Brownian motion staying in a domain
What about a Brownian motion conditioned to stay within a domain \(\mathcal{D}\) forever? As before, consider an time horizon \(T\) and define the function \(h\) as
\[ h(t,x) = \mathop{\mathrm{\mathbb{P}}} {\left( \text{$B_t$ stays in $\mathcal{D}$ on $[t,T]$} \mid B_t=x \right)} . \]
One can see that the function \(h\) satisfies the PDE
\[ (\partial_t + \Delta) \, h = 0 \]
and equals zero on the boundary \(\partial \mathcal{D}\) of the domain. Furthermore \(h(t,x) \to 1\) as \(t \to T\) for all \(x \in \mathcal{D}\). Consider the eigenfunctions \(\psi_k\) of the negative Laplacian \(-\Delta\) with Dirichlet boundary conditions on \(\partial \mathcal{D}\). Recall that \(-\Delta\) is a positive operator with a discrete spectrum \(\lambda_1 \leq \lambda_2 \leq \ldots\) of non-negative eigenvalues. The eigenfunction corresponding to the smallest eigenvalue \(\lambda_1\) is the principal eigenfunction \(\psi_1\) and it is standard that it is a positive function within the domain \(\mathcal{D}\), as a “slight” generalization of the Perron-Frobenius in linear algebra shows it. Expanding \(h\) in the basis of eigenfunctions \(\psi_k\) gives that
\[ h(t,x) = \underbrace{c_1 \, e^{-\lambda_1 \, (T-t)} \, \psi_1(x)}_{\textrm{dominant contribution}} + \sum_{k \geq 2} c_k \, e^{-\lambda_k \, (T-t)} \, \psi_k(x). \]
Since we are interested in the regime \(T \to \infty\), it holds that
\[ \nabla_x \log h(t,x) \; \to \; \nabla \log \psi_1(x).\]
This shows that the conditioned Brownian motion has a drift term expressed in terms of the principal eigenfunction \(\psi_1\) of the Laplacian:
\[ dX^\star \;=\; \textcolor{blue}{ \nabla \log \psi_1(X^\star) \, dt} + dB. \]

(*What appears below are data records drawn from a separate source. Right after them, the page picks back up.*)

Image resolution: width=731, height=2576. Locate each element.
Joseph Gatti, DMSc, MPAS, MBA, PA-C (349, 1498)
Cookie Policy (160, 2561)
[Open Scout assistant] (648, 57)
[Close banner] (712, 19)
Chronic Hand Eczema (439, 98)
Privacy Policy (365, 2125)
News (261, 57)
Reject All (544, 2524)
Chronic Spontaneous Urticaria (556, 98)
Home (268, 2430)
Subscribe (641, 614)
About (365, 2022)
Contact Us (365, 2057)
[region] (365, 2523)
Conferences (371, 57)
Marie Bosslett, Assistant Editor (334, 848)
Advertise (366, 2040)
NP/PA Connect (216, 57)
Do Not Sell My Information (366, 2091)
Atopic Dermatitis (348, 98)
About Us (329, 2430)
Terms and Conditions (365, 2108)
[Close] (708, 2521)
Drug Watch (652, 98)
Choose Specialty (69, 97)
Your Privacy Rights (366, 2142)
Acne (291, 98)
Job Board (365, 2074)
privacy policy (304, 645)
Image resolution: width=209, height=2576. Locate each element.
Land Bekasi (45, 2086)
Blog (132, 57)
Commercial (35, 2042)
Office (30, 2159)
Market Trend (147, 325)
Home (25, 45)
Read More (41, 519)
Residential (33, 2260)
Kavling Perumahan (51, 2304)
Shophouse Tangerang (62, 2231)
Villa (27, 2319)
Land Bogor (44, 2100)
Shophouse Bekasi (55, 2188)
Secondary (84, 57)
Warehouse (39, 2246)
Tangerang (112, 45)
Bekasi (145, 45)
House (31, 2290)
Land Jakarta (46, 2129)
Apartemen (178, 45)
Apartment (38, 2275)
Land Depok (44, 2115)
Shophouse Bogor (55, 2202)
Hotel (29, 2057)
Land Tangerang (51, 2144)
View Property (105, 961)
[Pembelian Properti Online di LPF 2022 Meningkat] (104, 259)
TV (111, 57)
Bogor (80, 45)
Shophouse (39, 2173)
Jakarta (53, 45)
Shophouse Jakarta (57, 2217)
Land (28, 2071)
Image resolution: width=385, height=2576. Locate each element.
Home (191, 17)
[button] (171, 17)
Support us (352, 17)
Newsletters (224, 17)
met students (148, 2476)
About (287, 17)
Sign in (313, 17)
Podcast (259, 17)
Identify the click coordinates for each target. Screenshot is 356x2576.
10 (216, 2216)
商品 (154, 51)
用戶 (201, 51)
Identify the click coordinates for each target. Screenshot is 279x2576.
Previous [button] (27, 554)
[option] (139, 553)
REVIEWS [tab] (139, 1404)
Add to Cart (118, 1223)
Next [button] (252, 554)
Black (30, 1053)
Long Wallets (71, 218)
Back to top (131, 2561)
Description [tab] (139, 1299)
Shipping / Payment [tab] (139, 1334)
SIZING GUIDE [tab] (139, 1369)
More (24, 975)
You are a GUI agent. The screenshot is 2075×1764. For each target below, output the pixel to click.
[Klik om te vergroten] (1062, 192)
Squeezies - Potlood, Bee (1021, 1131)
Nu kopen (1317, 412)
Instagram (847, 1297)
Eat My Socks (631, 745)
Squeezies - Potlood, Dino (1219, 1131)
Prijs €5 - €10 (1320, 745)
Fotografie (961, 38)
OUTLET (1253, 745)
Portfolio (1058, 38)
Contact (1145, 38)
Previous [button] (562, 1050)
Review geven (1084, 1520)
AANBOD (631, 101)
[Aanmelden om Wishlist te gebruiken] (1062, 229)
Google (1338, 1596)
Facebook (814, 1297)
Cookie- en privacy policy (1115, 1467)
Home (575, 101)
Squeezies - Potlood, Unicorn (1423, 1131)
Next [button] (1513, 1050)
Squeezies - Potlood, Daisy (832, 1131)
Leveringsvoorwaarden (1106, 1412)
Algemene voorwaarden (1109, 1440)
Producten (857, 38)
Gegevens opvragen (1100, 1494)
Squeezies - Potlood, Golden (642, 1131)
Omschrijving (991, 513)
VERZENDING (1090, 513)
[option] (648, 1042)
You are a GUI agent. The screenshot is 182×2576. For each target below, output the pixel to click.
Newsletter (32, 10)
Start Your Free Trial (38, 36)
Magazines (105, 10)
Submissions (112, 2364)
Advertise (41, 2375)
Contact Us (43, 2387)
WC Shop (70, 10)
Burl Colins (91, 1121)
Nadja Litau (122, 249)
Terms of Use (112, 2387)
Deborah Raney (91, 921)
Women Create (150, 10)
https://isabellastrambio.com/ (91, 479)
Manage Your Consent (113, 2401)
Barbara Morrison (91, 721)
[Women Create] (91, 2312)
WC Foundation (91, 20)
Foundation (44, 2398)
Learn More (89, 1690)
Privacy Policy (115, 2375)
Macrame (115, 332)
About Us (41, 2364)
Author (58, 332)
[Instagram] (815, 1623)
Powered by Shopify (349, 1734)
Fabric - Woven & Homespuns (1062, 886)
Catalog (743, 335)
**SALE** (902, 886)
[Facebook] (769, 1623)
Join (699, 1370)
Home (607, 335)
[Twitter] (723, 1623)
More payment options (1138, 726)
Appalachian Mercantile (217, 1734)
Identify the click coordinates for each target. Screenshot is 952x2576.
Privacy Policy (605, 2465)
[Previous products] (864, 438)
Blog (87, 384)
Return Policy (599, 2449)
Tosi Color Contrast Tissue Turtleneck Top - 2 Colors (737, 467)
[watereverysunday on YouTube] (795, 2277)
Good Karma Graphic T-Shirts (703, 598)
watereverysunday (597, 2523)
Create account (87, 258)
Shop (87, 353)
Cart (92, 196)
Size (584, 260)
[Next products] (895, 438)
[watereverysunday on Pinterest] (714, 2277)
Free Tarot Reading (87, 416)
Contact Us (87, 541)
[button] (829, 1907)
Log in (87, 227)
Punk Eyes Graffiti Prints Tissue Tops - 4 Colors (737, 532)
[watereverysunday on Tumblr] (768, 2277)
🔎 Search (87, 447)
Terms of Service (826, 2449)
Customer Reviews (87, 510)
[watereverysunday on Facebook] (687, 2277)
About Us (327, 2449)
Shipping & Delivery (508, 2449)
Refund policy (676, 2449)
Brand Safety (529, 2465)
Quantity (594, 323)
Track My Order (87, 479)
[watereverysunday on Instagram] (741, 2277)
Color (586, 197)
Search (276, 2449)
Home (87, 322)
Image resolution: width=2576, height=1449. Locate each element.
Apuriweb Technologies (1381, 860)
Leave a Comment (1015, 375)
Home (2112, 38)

For example, if \(\mathcal{D}\equiv [0,L]\) for a 1D Brownian motion, the principal eigenfunction is \(\psi_1(x) = \sin(\pi \, x /L)\). This shows that there is a upward drift of size \(\sim 1/x\) near \(x \approx 0\) and a downward drift of size \(\sim 1/(L-x)\) near \(x \approx L\).